今回の対策については、昨日あたりから施行がなされていると思われ、今24時間も経つかどうかくらいでしょう。その短い間ではまだ影響が出ていないサイトもあると思われます。どのような変更が加えられたかについては徐々に分かるようになっていくでしょう。

今のところ見られる影響、Googleのした発表を見る限りではある程度人間の目によって変化を加えているという線が濃厚であるようにも思えますが、はたしてGoogleがアルゴリズムではなく人為的にそうした変更を加えるかについては私は懐疑的にならざるを得ません。そうしたことをすることは、Googleにとっての敗北を意味します。つまり、『アルゴリズムの穴をつかれたけど、これを対策できる見事なアルゴリズムも作れない。仕方ないから人間に判断させよう。』というのはアルゴリズムが不完全であることを認めているようなものです。

検索エンジンというのはあくまでアルゴリズムでありコンピュータであり人間の目で検索結果を決めるものではないわけです。(人間が決めれば必ず主観が入ってしまいます。それでは、Googleの合言葉”Don’t be evil.”に反するでしょう。)
しかし、ブラックハットSEOに対するペナルティを手動でも行っており、その延長線上にあると私は考えます。それゆえに、今回の対策で下がるサイトはあれど上がるサイトはないでしょう。(当然、相対的には上がります。)

キュレーションメディアはやっていけるのか

では、キュレーションサイトおよびキュレーションメディアは今後どうなっていくのでしょうか。今回、大きな影響が見られたうち、『RETRIP』『MARBLE』『KAUMO』は規模も大きく、おそらくそれぞれ月間1億PVくらいはあるのではないでしょうか。キュレーションメディアの中でもトップクラスのサイトです。

それぞれ運営をしているのは学生ベンチャー(出身)として大きな注目を浴びる企業であり、次のMERYとして期待されていたでしょう。今回の対策でもし仮に手動での対策を受けているのならばPVは半分ほどに落ち込むかもしれません。流入のほとんどを検索に頼っているはずです。

こうした対策を受ければPV数が勝負のキュレーションメディア(もちろんPV数が全てではありませんが、PVが半減すれば売上高も半減に近くなると想定されます。)は成り立たなくなるのは明らかでしょう。キュレーションメディアはかなり厳しいと言えそうです。

外部ライターの仕組みは間違いなく厳しい

とはいうものの、私はキュレーションメディアおよびキュレーションサイトの仕組みそのものが間違っているとは思いません。たとえオリジナルでなくとも、世の中に存在する情報を我々が見やすいように要所要所を抑えてくれるサイトは便利だからです。誰しも1回くらいはキュレーションサイトの情報が役に立っているでしょう。

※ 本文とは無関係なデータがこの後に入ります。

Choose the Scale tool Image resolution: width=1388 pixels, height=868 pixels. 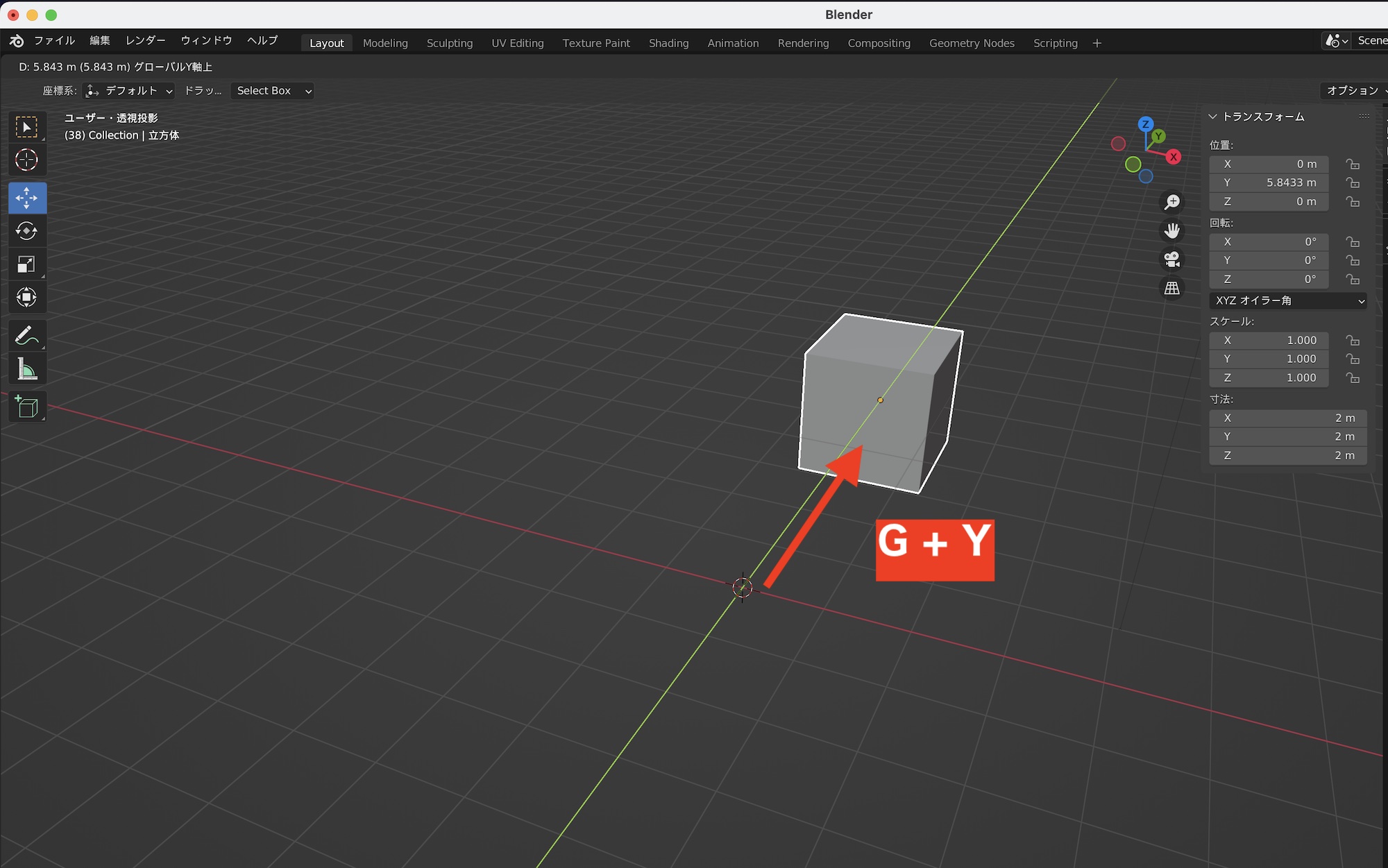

専門的な情報を求めるとき(医療など)にはキュレーションサイトは厄介ですが、自分のあまり詳しくないジャンルについて情報を得たかったらキュレーションサイトは便利です。
例えばファッションに詳しくない人が、マフラーの巻き方を知りたかったとしてキュレーションサイトでその方法10選とかざっくりとまとめてあったらファッションの専門家の語る高度な内容よりも参考になる可能性は高いです。

どちらかと言うと問題なのは外部ライターを利用した仕組みです。ライターにキュレーションサイト側が支払う単価は文字数あたりいくらという単位になっています。そのため、自然と文字数を稼ぐのが目的でコンテンツの質には気が回りません。そうすれば当然コンテンツの質は落ちるでしょう。最低賃金以下で働くクラウドソーシングサービスの外部ライターがコンテンツを作っているのが問題なのです。

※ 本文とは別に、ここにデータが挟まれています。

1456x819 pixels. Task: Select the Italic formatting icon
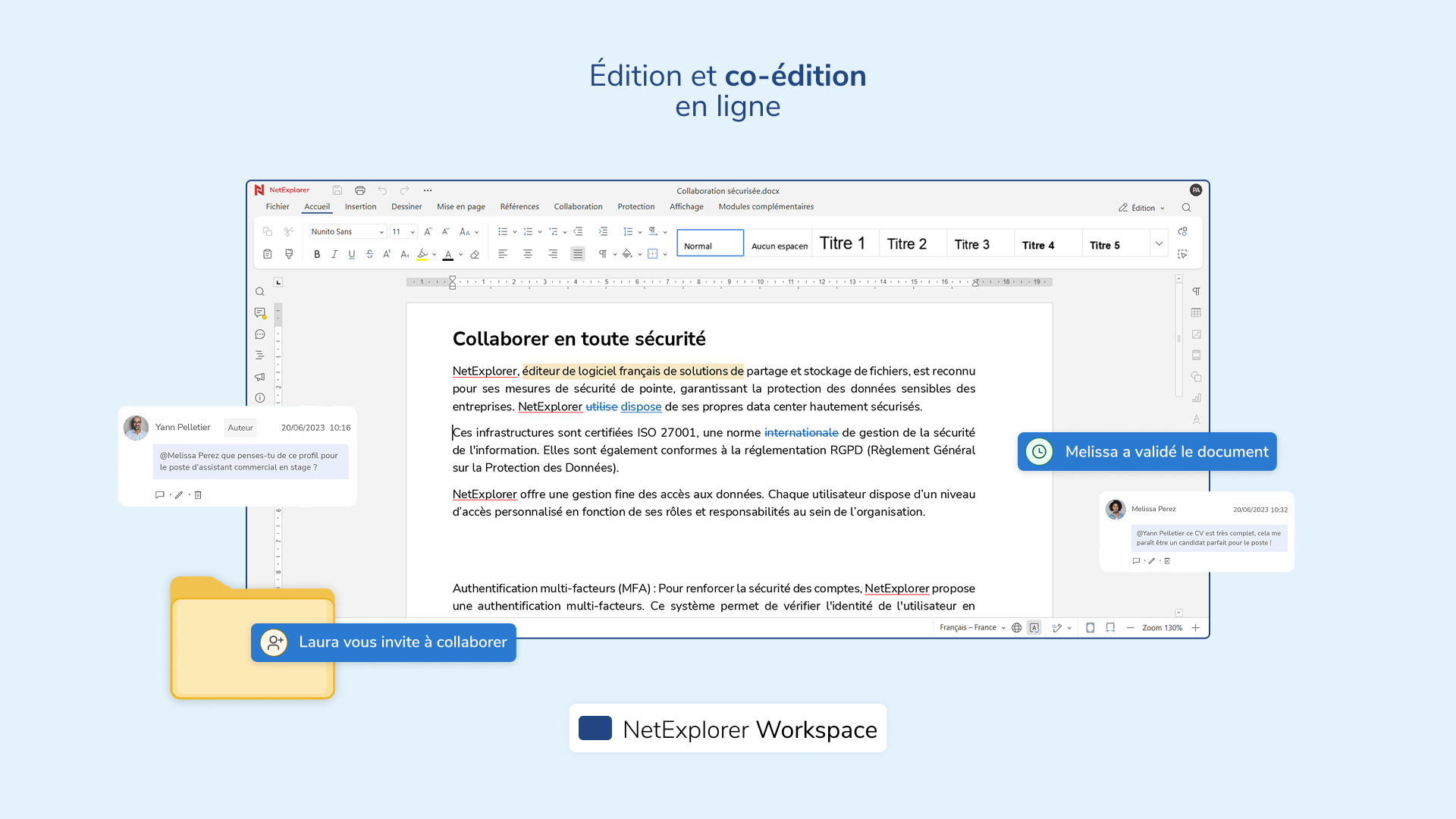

クラウドソーシング頼みのキュレーションメディアは潰れる

文字数稼ぎの外部ライターに頼っているキュレーションメディアはおそらく今後もGoogleから低品質の扱いを受けるでしょう。キュレーションメディアの仕組みよりも、安価な外部ライターの仕組みに問題があります。

しかし、NAVERまとめなどのプラットフォームとしての力が強くライターへの還元への仕組みがある程度成立しているサイトを除いて(そのようなサイトはNAVERまとめくらいのものでしょう)、安価なクラウドライター以外にコンテンツを調達する手段がありません。(MERYなど学生起業出身のサイトはインターン生がライターをしていますがおおよそ同じようなものです。)

そのため、今ある多くのサイトはサービスの停止を余儀なくさせるのではないでしょうか。